Une conception du neuf pensée pour limiter les pertes

La différence avec l’ancien tient d’abord à l’enveloppe du bâtiment. Dans le neuf, l’isolation est généralement plus performante, ce qui réduit les pertes de chaleur en hiver et aide à conserver une température plus stable. Les menuiseries récentes contribuent également à cette efficacité, en limitant les ponts thermiques et les infiltrations d’air.

Le logement neuf intègre aussi une ventilation adaptée, essentielle pour renouveler l’air intérieur tout en maîtrisant les dépenses énergétiques. À cela s’ajoutent des équipements de chauffage et de production d’eau chaude souvent plus récents et moins énergivores que dans de nombreux logements anciens.

Neuf et ancien : des écarts visibles sur la facture et les travaux

Comparer un bien neuf à un logement ancien non rénové revient souvent à opposer deux réalités très différentes.
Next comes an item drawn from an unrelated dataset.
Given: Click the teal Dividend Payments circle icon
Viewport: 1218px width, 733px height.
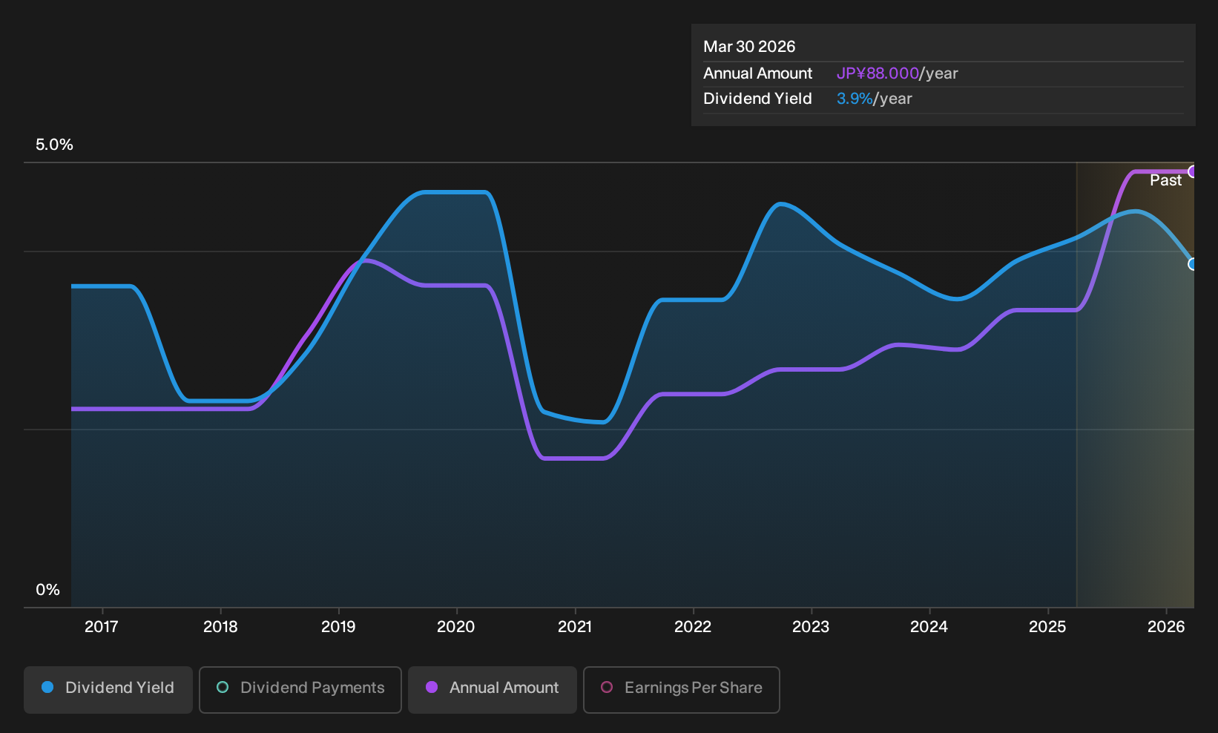Looking at the screenshot, I should (223, 688).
Dans l’ancien, des travaux sont fréquemment nécessaires pour améliorer l’isolation, moderniser le chauffage ou corriger certaines faiblesses du bâti. Ces interventions peuvent représenter un coût supplémentaire important après l’achat.

À l’inverse, le neuf permet en principe de disposer d’un logement déjà conçu pour répondre à des exigences récentes en matière de sobriété énergétique. Cela peut limiter les dépenses liées à des rénovations rapides et offrir une meilleure visibilité sur les consommations dès l’installation.
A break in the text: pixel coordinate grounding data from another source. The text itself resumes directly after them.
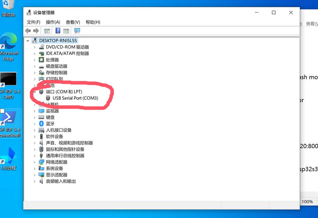Open the Help toolbar icon

pyautogui.click(x=58, y=31)
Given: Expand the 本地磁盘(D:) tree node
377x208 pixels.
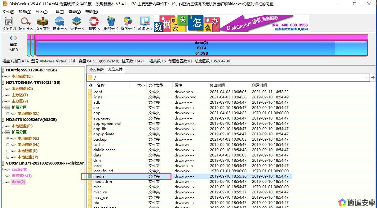Looking at the screenshot, I should pyautogui.click(x=8, y=114).
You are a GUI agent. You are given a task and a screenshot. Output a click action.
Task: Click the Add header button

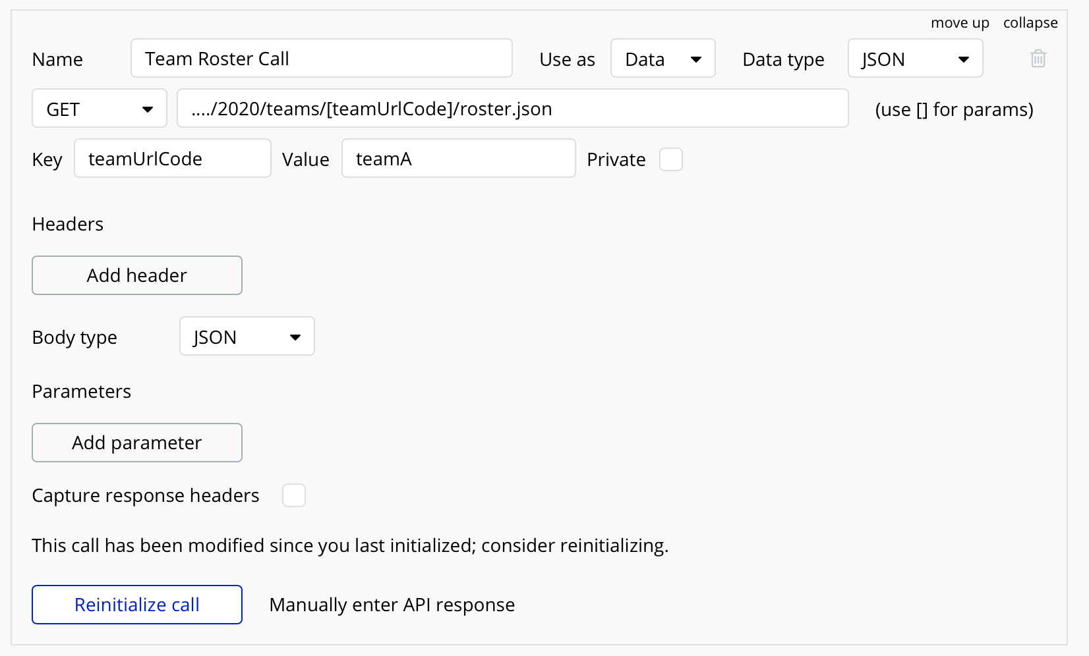click(137, 275)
Un meilleur confort en toute saison

L’avantage du neuf ne se limite pas à la consommation. Le confort thermique compte aussi dans l’appréciation d’un logement. Une bonne isolation et une conception plus récente améliorent la stabilité des températures, en hiver comme en été. Le confort d’été devient d’ailleurs un enjeu de plus en plus surveillé, dans un contexte de périodes de chaleur plus fréquentes.

Dans un bien ancien mal isolé, les variations thermiques sont souvent plus marquées, ce qui peut conduire à un usage accru du chauffage ou de certains équipements de rafraîchissement. Le neuf vise au contraire à mieux maîtriser ces besoins dès la livraison du logement.

La RE2020, un cadre renforcé pour les constructions neuves

Depuis le 1er janvier 2022, la RE2020 s’applique progressivement aux constructions neuves. Cette réglementation environnementale renforce les exigences en matière de performance énergétique et d’impact carbone des bâtiments. Elle confirme une tendance de fond : le logement neuf ne doit plus seulement être conforme, il doit aussi être pensé pour réduire les consommations dès l’origine.

Pour les acheteurs, cela signifie que l’acquisition dans le neuf s’inscrit dans un cadre technique plus exigeant que celui qui prévalait sur de nombreux bâtiments anciens. Le niveau de performance dépend ensuite de chaque programme, mais l’objectif reste le même : limiter les besoins énergétiques sans sacrifier le confort.

Un critère de choix devenu central

Dans un marché immobilier où le coût de l’énergie pèse sur le budget des ménages, la performance énergétique n’est plus un simple argument secondaire. Elle influence la valeur perçue d’un bien, son niveau de confort et le montant des charges à long terme.

Le neuf conserve donc un avantage structurel face à l’ancien non rénové : il est conçu, dès sa construction, pour mieux maîtriser les consommations. Pour un acquéreur, cet écart peut faire la différence entre un logement à remettre à niveau et un bien déjà prêt à répondre aux exigences actuelles de sobriété énergétique.